Only one stretch of the data below is wanted: the lines from the one with "Designer Cookie Stencil, Airbrushing" through the one with "Designer Cookie Stencil for", repeated exactly.
....................
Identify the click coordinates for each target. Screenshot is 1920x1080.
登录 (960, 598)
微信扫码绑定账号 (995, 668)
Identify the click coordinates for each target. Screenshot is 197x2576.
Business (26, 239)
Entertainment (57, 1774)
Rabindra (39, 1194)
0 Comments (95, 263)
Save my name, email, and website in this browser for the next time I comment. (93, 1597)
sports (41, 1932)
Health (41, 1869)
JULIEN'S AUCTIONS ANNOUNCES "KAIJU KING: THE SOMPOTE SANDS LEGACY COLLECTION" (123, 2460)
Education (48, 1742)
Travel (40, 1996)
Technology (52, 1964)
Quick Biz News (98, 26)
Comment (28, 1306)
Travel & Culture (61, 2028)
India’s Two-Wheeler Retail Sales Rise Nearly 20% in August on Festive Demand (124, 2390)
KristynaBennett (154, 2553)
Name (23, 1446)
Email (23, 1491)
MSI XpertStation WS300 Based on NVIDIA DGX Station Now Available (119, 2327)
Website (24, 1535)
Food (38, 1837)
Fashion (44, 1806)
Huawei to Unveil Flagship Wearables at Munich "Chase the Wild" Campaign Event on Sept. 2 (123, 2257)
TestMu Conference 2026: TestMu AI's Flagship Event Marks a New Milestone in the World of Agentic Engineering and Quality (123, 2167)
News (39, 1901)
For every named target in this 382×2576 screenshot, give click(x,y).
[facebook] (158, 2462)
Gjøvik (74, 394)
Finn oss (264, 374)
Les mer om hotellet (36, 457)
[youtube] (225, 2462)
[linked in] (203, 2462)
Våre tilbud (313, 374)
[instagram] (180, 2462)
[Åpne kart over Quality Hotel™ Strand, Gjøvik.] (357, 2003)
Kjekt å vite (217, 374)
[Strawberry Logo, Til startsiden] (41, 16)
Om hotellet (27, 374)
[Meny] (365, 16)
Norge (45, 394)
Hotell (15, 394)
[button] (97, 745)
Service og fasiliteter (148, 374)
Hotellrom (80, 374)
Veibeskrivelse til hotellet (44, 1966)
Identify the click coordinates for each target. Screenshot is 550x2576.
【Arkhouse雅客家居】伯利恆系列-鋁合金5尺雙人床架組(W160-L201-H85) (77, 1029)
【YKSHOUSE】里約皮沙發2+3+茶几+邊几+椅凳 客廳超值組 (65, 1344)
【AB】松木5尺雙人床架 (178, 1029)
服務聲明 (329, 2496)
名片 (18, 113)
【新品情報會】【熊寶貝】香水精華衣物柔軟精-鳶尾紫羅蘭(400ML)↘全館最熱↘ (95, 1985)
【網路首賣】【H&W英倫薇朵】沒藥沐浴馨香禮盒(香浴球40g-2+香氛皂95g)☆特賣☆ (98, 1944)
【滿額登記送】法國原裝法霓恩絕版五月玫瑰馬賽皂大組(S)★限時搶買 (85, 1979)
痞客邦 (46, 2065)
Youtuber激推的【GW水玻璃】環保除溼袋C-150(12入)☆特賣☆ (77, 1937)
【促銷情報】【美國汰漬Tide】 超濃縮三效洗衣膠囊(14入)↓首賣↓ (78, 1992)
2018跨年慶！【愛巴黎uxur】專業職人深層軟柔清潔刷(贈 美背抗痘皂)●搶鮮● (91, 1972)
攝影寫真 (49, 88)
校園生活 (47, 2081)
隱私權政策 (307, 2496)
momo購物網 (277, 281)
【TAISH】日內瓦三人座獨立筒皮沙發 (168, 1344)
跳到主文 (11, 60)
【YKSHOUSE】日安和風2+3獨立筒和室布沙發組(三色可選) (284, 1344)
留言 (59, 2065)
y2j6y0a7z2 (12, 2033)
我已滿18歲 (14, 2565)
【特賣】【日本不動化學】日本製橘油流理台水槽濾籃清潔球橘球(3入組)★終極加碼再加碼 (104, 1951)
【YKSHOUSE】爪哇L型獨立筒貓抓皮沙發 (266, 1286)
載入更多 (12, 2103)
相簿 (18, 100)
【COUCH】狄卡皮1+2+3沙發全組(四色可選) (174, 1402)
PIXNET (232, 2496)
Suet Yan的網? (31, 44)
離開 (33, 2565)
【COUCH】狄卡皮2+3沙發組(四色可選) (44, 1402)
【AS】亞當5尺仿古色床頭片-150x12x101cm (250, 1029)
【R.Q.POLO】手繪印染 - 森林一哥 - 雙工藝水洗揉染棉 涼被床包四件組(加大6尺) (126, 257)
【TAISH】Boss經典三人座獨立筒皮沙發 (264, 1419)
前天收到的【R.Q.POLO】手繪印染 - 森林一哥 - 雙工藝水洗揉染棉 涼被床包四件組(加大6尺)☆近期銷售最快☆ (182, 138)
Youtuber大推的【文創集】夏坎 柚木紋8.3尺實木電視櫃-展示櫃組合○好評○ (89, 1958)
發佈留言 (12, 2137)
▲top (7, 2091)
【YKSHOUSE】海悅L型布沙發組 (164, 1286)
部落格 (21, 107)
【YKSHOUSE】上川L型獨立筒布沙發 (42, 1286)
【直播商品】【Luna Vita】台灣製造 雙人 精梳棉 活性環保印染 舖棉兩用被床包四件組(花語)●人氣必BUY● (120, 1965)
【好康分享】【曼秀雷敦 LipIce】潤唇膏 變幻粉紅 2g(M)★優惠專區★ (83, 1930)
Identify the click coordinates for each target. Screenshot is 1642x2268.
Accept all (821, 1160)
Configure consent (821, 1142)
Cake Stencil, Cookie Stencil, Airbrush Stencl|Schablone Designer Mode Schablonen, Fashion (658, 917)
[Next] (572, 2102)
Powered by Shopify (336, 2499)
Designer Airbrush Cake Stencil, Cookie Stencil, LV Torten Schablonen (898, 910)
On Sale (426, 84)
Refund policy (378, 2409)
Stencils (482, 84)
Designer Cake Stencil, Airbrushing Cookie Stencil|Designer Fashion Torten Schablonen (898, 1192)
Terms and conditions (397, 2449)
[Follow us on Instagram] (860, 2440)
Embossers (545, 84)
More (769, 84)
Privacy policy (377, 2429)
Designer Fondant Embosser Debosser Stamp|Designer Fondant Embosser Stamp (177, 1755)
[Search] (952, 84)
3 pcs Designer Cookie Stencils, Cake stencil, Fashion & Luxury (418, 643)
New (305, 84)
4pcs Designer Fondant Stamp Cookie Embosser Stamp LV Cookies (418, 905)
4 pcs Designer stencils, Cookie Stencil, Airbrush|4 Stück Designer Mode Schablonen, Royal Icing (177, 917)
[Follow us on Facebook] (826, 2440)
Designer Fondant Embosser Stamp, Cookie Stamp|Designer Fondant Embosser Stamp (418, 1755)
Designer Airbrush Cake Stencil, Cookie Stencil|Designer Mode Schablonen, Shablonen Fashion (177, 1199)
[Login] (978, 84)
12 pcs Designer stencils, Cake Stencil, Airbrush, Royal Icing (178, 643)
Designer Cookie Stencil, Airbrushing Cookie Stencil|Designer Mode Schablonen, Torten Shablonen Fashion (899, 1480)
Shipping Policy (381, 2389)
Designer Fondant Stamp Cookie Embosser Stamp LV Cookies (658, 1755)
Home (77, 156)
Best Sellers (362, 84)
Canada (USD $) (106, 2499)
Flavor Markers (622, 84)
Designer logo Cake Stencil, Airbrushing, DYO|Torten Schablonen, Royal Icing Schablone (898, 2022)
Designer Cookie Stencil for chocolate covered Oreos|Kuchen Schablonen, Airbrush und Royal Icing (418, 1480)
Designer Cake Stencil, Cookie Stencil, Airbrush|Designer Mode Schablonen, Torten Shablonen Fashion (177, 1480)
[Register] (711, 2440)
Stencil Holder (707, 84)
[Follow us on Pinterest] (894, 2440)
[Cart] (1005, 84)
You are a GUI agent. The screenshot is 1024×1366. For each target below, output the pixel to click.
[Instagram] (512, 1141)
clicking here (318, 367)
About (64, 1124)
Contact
....................
▶ [Your response]
Designer Cookie Stencil, Airbrushing Cookie Stencil|Designer Mode Schablonen, Torten Shablonen Fashion (899, 1480)
Shipping Policy (381, 2389)
Designer Fondant Stamp Cookie Embosser Stamp LV Cookies (658, 1755)
Home (77, 156)
Best Sellers (362, 84)
Canada (USD $) (106, 2499)
Flavor Markers (622, 84)
Designer logo Cake Stencil, Airbrushing, DYO|Torten Schablonen, Royal Icing Schablone (898, 2022)
Designer Cookie Stencil for chocolate covered Oreos|Kuchen Schablonen, Airbrush und Royal Icing (418, 1480)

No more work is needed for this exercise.